(Dow Jones) Annuities in your 401(k): It's beginning to seem less a question of whether and more a question of when and how.
This week, a bevy of retirement-income experts said annuities should be offered as a 401(k) investment option as well as a default distribution option for when workers leave a company. The experts were speaking at a two-day hearing on lifetime-income options for retirement plans hosted by the U.S. Labor Department's Employee Benefits Security Administration and the Treasury Department.
From this vantage point, it seems like a done deal, and the only questions remaining are those dealing with safe harbor rules, fiduciary requirements and the in-the-way details.
For instance, insurers and others want the government to include lifetime-income options as safe-harbor investments. In effect, plan providers and others want to make sure that advisers and plan sponsors don't get sued over any recommended lifetime-income products.
Those and other issues must be addressed before the Labor and Treasury departments let annuities become a staple of the $4 trillion 401(k) market.
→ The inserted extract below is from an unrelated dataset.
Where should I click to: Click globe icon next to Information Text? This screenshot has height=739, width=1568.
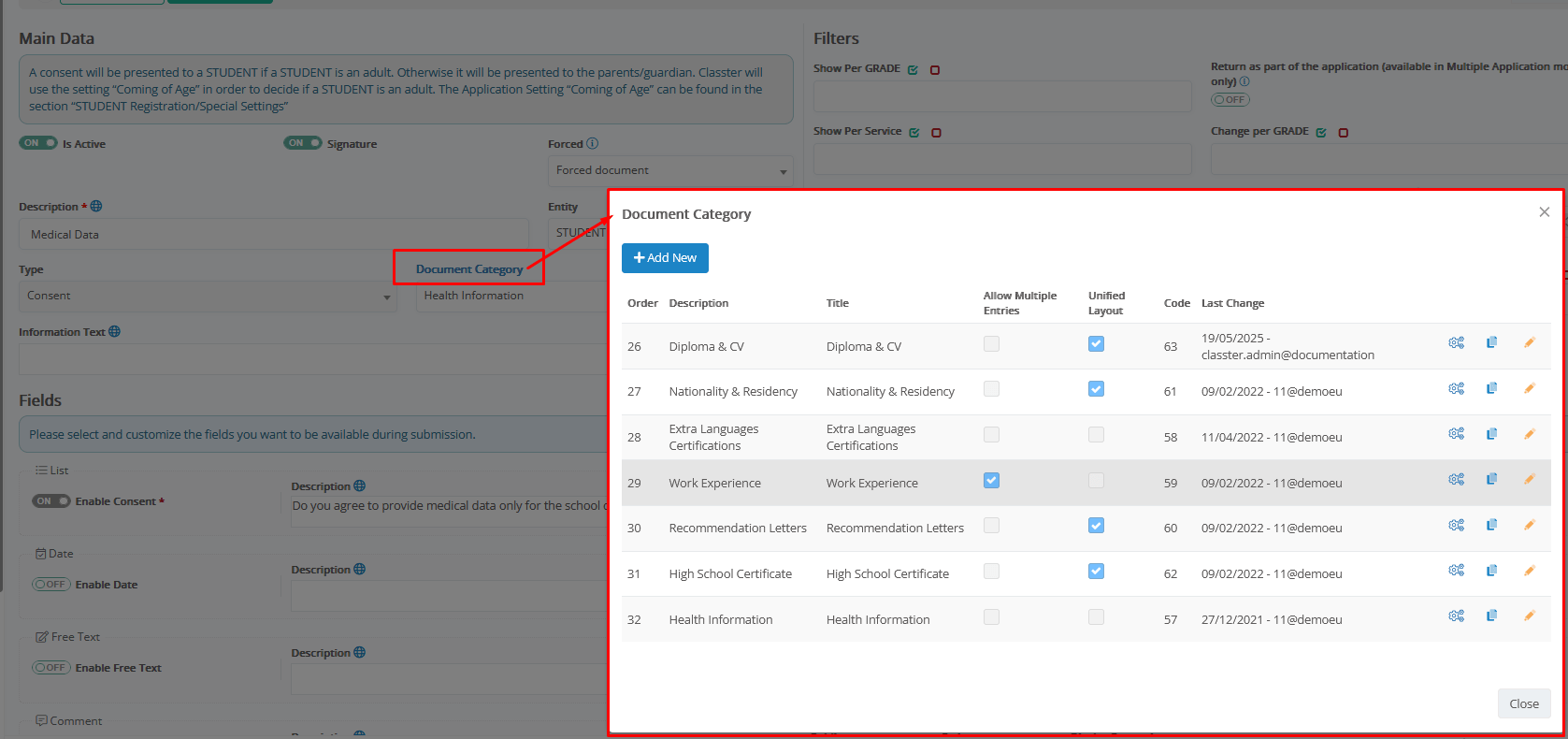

In his testimony, Christopher Jones, Financial Engines' executive vice president of investment management and chief investment officer, said his company believes that any proposed default retirement-income solution must avoid placing participants into a situation where they could permanently lose access to their money without having made an explicit choice.
In other words, plan participants should be asked if they want to invest their 401(k) money into an annuity when they leave their employer. That transfer shouldn't happen automatically, especially as it's an essentially irreversible decision, or, if not irreversible, certainly a costly decision to reverse given the penalties.
There "needs to be flexibility and choice on behalf of 401(k) participants and plan sponsors," Jones said.
Most states have guaranty funds to help pay the claims of insurers and annuities that go belly up. The amount varies from state to state, but typically it's between $100,000 and $300,000. That's certainly a problem for those who might invest more with one single issuer than what the guaranty fund protects.
The other is a regulatory hurdle that must be overcome. Living-benefit riders, a typical annuity rider, aren't always covered by guaranty funds, according to Charles P. Nelson, president of Great-West Retirement Services.